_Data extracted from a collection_
##########

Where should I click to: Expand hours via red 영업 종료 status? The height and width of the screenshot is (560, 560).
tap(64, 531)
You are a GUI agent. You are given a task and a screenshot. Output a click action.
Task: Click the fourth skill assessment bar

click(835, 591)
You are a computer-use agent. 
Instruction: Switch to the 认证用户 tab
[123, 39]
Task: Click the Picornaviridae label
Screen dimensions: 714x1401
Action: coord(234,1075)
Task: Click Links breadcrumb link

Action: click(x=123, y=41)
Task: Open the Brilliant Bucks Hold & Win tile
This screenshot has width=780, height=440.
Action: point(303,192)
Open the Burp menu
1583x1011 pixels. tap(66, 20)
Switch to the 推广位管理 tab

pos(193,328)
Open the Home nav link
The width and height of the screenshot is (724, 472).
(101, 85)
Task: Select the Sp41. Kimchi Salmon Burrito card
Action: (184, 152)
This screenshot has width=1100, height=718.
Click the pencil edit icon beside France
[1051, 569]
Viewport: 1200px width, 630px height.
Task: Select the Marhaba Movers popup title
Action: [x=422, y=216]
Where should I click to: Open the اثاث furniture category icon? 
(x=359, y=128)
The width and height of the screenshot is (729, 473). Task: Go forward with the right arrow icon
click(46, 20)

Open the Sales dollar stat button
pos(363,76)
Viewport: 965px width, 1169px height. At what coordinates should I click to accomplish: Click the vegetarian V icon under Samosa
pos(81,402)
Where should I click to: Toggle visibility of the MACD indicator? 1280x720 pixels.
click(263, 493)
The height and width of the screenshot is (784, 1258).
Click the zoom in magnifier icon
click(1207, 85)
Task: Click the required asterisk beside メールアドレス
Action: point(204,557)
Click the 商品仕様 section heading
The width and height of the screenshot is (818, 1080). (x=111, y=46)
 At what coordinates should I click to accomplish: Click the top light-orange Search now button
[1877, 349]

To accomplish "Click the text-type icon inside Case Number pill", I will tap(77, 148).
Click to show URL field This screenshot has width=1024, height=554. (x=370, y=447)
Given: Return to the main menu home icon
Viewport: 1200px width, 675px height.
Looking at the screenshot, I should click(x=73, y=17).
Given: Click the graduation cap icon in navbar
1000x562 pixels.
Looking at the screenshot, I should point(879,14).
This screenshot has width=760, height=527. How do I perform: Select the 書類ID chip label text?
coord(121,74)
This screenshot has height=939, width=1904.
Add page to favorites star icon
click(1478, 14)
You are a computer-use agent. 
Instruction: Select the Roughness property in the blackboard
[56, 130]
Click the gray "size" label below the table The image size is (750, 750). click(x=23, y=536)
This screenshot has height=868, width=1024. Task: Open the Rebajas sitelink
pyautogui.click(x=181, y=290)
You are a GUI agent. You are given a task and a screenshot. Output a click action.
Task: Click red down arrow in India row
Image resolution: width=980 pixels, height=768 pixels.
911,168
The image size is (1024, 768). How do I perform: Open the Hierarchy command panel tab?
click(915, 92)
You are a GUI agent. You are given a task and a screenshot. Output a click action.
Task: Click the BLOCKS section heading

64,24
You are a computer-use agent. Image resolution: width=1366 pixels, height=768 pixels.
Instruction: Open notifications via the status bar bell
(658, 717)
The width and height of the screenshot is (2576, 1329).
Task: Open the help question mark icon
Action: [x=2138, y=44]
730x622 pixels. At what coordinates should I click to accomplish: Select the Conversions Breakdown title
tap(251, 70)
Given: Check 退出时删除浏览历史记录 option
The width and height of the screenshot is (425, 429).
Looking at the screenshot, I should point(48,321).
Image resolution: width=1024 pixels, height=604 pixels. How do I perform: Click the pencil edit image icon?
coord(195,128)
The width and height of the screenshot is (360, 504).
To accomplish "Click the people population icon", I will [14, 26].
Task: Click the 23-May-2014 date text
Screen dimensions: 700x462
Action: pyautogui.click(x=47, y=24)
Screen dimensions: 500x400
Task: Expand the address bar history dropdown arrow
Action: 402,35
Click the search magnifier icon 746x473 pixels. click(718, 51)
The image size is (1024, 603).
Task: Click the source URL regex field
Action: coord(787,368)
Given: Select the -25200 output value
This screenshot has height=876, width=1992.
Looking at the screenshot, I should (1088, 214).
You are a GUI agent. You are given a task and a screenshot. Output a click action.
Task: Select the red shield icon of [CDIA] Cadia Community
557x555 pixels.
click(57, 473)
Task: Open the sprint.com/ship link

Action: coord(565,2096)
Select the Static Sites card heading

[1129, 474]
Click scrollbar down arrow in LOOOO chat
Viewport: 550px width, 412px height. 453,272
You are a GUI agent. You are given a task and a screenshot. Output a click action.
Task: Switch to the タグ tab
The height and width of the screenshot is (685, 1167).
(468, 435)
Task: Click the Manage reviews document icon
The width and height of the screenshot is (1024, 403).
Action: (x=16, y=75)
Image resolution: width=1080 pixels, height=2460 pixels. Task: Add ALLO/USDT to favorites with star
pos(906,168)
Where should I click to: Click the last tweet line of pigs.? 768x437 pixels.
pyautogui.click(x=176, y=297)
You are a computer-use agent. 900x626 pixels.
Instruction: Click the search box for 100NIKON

##########

_WHAT IS BEING ASKED_
In the records above, find the line with "The width and height of the screenshot is (724, 472)."; write out exactly that line and each one after it, stopping after the line with "Click the gray".

_ANSWER SECTION_
The width and height of the screenshot is (724, 472).
(101, 85)
Task: Select the Sp41. Kimchi Salmon Burrito card
Action: (184, 152)
This screenshot has width=1100, height=718.
Click the pencil edit icon beside France
[1051, 569]
Viewport: 1200px width, 630px height.
Task: Select the Marhaba Movers popup title
Action: [x=422, y=216]
Where should I click to: Open the اثاث furniture category icon? 
(x=359, y=128)
The width and height of the screenshot is (729, 473). Task: Go forward with the right arrow icon
click(46, 20)

Open the Sales dollar stat button
pos(363,76)
Viewport: 965px width, 1169px height. At what coordinates should I click to accomplish: Click the vegetarian V icon under Samosa
pos(81,402)
Where should I click to: Toggle visibility of the MACD indicator? 1280x720 pixels.
click(263, 493)
The height and width of the screenshot is (784, 1258).
Click the zoom in magnifier icon
click(1207, 85)
Task: Click the required asterisk beside メールアドレス
Action: point(204,557)
Click the 商品仕様 section heading
The width and height of the screenshot is (818, 1080). (x=111, y=46)
 At what coordinates should I click to accomplish: Click the top light-orange Search now button
[1877, 349]

To accomplish "Click the text-type icon inside Case Number pill", I will tap(77, 148).
Click to show URL field This screenshot has width=1024, height=554. (x=370, y=447)
Given: Return to the main menu home icon
Viewport: 1200px width, 675px height.
Looking at the screenshot, I should click(x=73, y=17).
Given: Click the graduation cap icon in navbar
1000x562 pixels.
Looking at the screenshot, I should point(879,14).
This screenshot has width=760, height=527. How do I perform: Select the 書類ID chip label text?
coord(121,74)
This screenshot has height=939, width=1904.
Add page to favorites star icon
click(1478, 14)
You are a computer-use agent. 
Instruction: Select the Roughness property in the blackboard
[56, 130]
Click the gray "size" label below the table The image size is (750, 750). click(x=23, y=536)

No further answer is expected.